Inside Employees’ MindsTM study shows 37% of all employees, regardless of satisfaction level, looking to leave

  • Senior managers of all ages and Millennials most likely to seek new opportunities
  • ‘New normal’ requires employers to refashion their employee value propositions, rethink workforce strategies

 

    Nearly one out of two employees who said they are very satisfied with their organizations and their jobs (45% and 42%, respectively) are also looking to leave, according to Mercer’s latest Inside Employees’ Minds™ research that surveyed 3,000 people representing a complete cross-section of the US workforce.

    The new survey from Mercer, a global consulting leader in advancing health, wealth and careers, and a wholly owned subsidiary of Marsh & McLennan Companies (NYSE: MMC), also found that 37% of all workers — regardless of their satisfaction level — are seriously considering leaving their organizations, up from 33% of the workforce who were considering leaving in 2011.

    “The survey confirms what employers have been seeing first-hand — a workforce in transition and, increasingly, one on the move,” said Patrick Tomlinson, North American Business Leader for Talent at Mercer. “The new twist is that the inclination to leave is increasingly detached from employees’ satisfaction with jobs, pay, and even growth opportunities.
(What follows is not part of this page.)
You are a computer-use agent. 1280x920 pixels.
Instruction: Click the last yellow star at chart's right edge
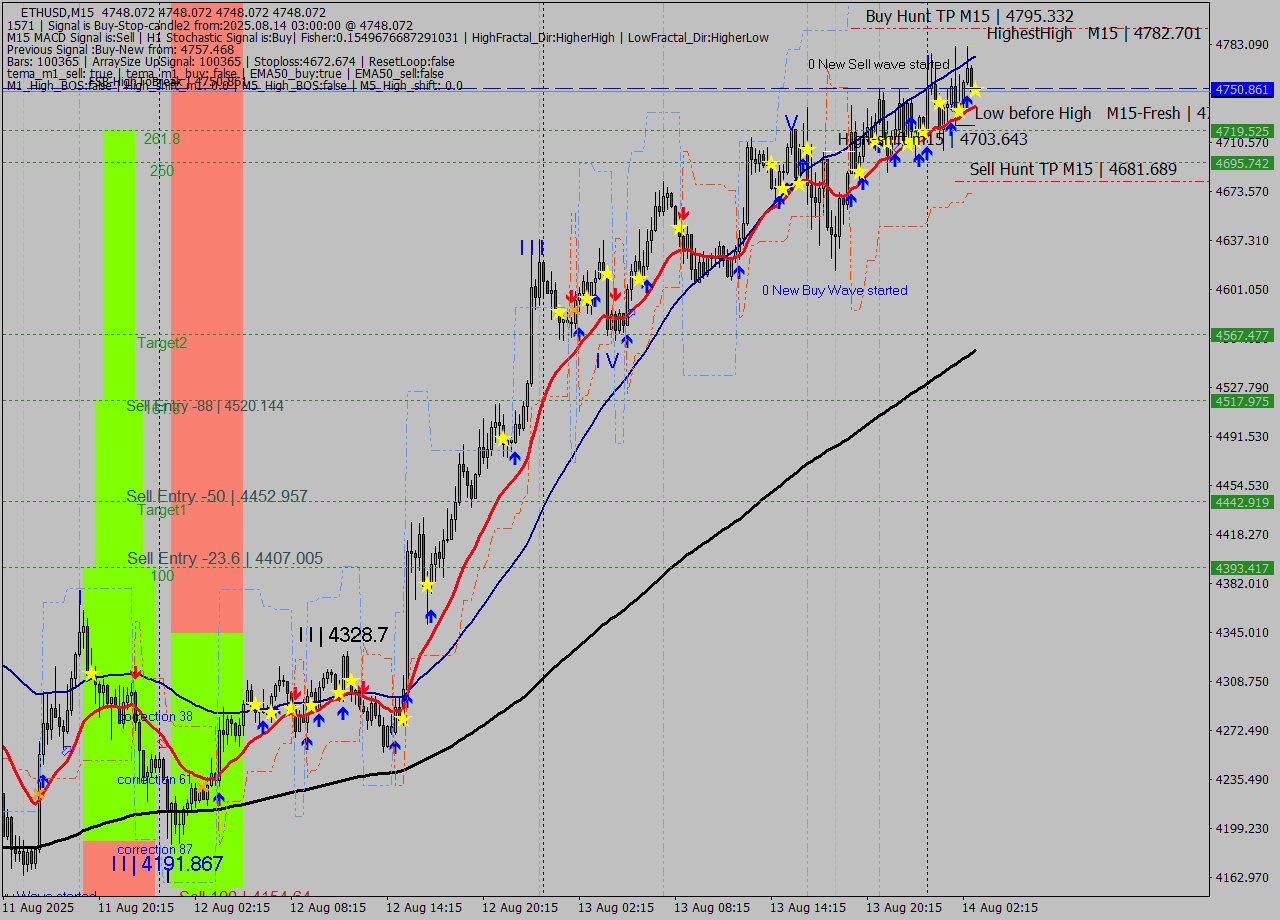coord(973,91)

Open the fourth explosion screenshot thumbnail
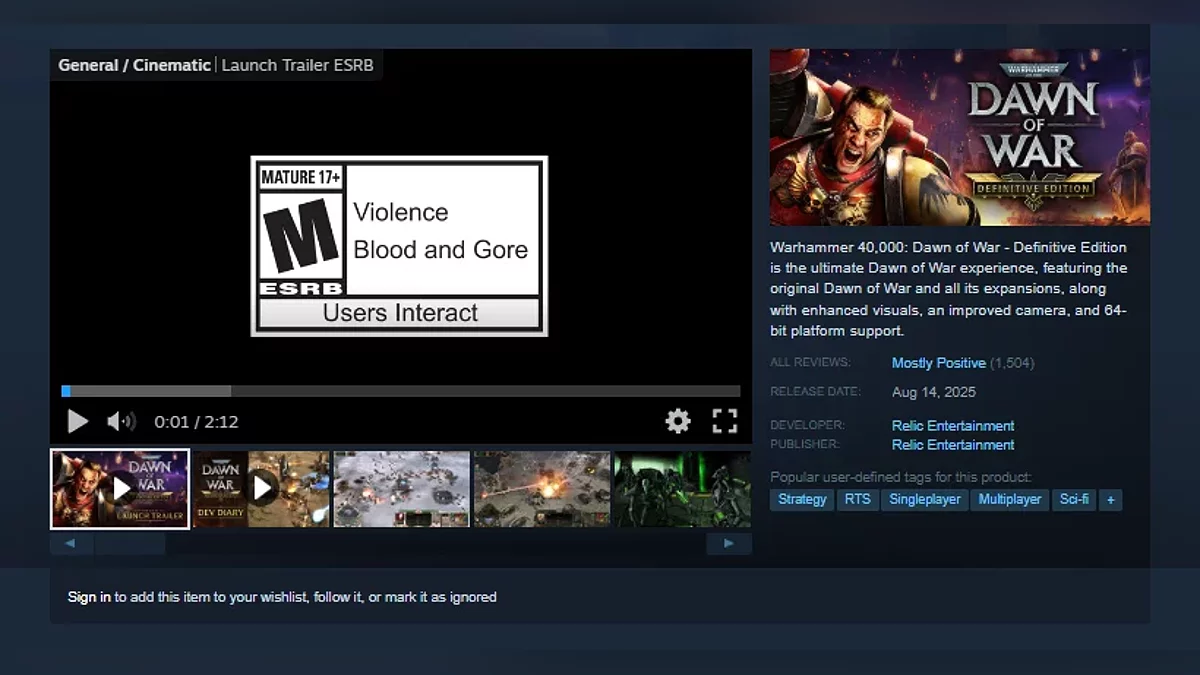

Employers need to shift their talent strategies to understand the modern terms of engagement from the most productive employees.”

    The findings are more pronounced for various demographic groups within the workforce (see Figures 1 and 2). For example, 63% of senior managers surveyed are seriously considering leaving their current roles, compared to 39% of management-level employees and 32% of non-management workers.

    The leave/stay decision varies across age groups

    Older workers, who typically face an array of family and financial commitments, say they are less likely to be looking. Only 29% of workers ages 50–64 are seriously considering leaving at the present time. But it’s a different story with younger generations of workers, particularly Millennials, who bring a “here and now” philosophy to their careers, according to Tomlinson. As a group, they seem to value accelerated career paths and diversity (in the workplace and the work itself) over job security and tenure. Mercer’s new survey reflects these trends, noting that 44% of workers age 18–34 are seriously considering leaving their organization, compared to 37% for the overall US workforce, despite the fact that they are generally more positive about many aspects of work (see Figure 3).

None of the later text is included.